Os testes rápidos, que são os mais usados no cotidiano dos diagnósticos, comumente possuem baixa sensibilidade, funcionando principalmente para discriminar em um primeiro momento se a pessoa tem uma doença ou não. Sua vantagem, portanto, reside na velocidade de diagnóstico. Entretanto, a estratégia criada na UFMG também possui grande rapidez. A interação antígena acontece com 15 a 20 minutos e, apesar de demandar um aparelho para leitura do resultado – o que não ocorre no teste rápido -, essa é feita de forma simples, sem todo o processamento que demanda o Elisa. Além disso, não é possível diferenciar sorotipos do vírus da dengue ou até mesmo uma infecção pelo vírus Zika em um teste rápido, o que torna a estratégia criada na UFMG um teste confirmatório veloz e inovador.

Outra grande vantagem da técnica é o que costuma ser nomeado como label free. “Isso significa que a gente não precisa de nenhum outro reagente para realizar o teste. Geralmente os diagnósticos como o Elisa exigem isso. É todo um kit de reagentes preparado para poder visualizar a presença do anticorpo”, destaca a pesquisadora da UFMG. E como o nanosensor plasmônico se baseia na mudança do espectro da nanopartícula, que pode ser lida no espectro fotômetro UV visível normal – o mesmo usado nas leituras de Elisa -, os aparelhos necessários no processo são os mesmos já presentes em laboratórios de análises clínicas.

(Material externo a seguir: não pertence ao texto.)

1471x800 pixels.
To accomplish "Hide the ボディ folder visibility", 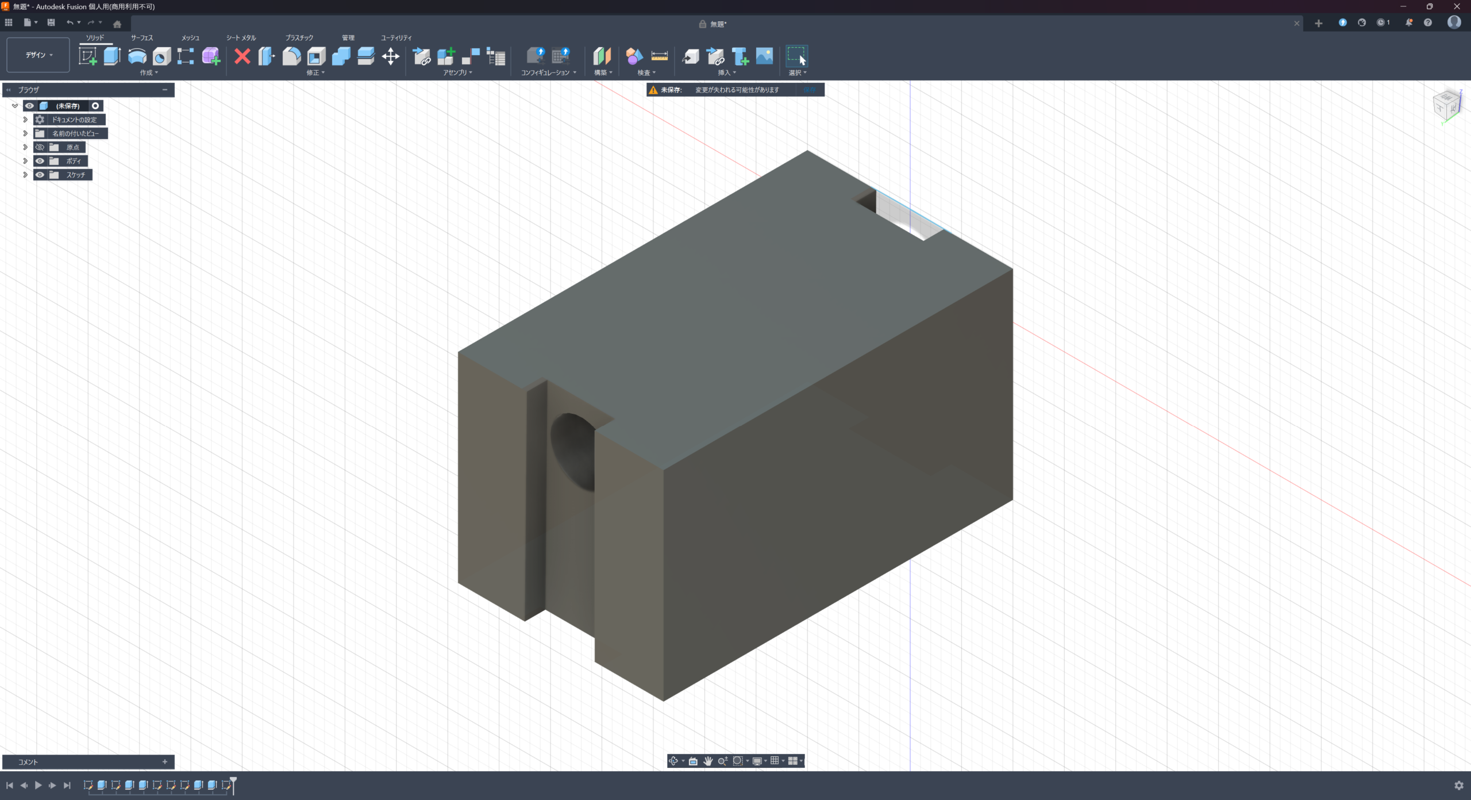I will point(40,161).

Apesar de não haver ainda uma definição em relação aos custos da testagem, a previsão dos cientistas é de não ser um procedimento dispendioso. “Quando falamos de ouro é normal achar que fica algo muito caro. Mas um grama do metal gera milhares de nanopartículas, então, como o teste não precisa de outros reagentes, acreditamos que sejam bastante equalitários os custos finais”, avalia a autora. “Precisamos de muito pouco ouro para produzir nanopartículas e poucas delas para fazer o teste. Fizemos a pesquisa toda com menos de 100 ml de nanopartículas”.

Aprimoramento e software de leitura

O grupo depositou as patentes nacional e internacional da metodologia, e os estudos seguem em duas novas frentes de desenvolvimento: aprimoramento e escalonamento do teste e criação de um software específico de leitura. “Temos alguns alunos trabalhando no CT Vacinas [Centro de Tecnologia de Vacinas, localizado no Parque Tecnológico de Belo Horizonte - BH-TEC], sob orientação do professor Flávio Guimarães Fonseca, para a produção de proteínas. Ao invés da produção em bactéria, que foi nossa primeira fase, estamos utilizando outros métodos para buscar melhores resultados”, relata Versiani.

Segundo a pesquisadora, a segunda frente de trabalho é focada em um dos grandes impasses da tecnologia de biosensores, que é a necessidade de um técnico que saiba ler e interpretar os dados. Para contornar o problema o grupo iniciou uma colaboração com o professor Jhonattan Córdoba Ramírez, do Departamento de Engenharia Elétrica da UFMG. O profissional está realizando uma análise de comportamento dessas leituras para então desenvolver um software de leitura, capaz de facilitar todo o processo envolvendo a metodologia.

Artigo: Nanosensors based on LSPR are able to serologically diferentiate dengue from Zika infections

Autores: Alice F. Versiani, Estefânia M. N. Martins, Lidia M. Andrade, Laura Cox, Glauco C. Pereira, Edel F. Barbosa-Stancioli, Mauricio L. Nogueira, Luiz O. Ladeira e Flávio G. da Fonseca.

Publicação: Scientific Reports, 10, artigo 11302 (2020), 9 jul. 2020.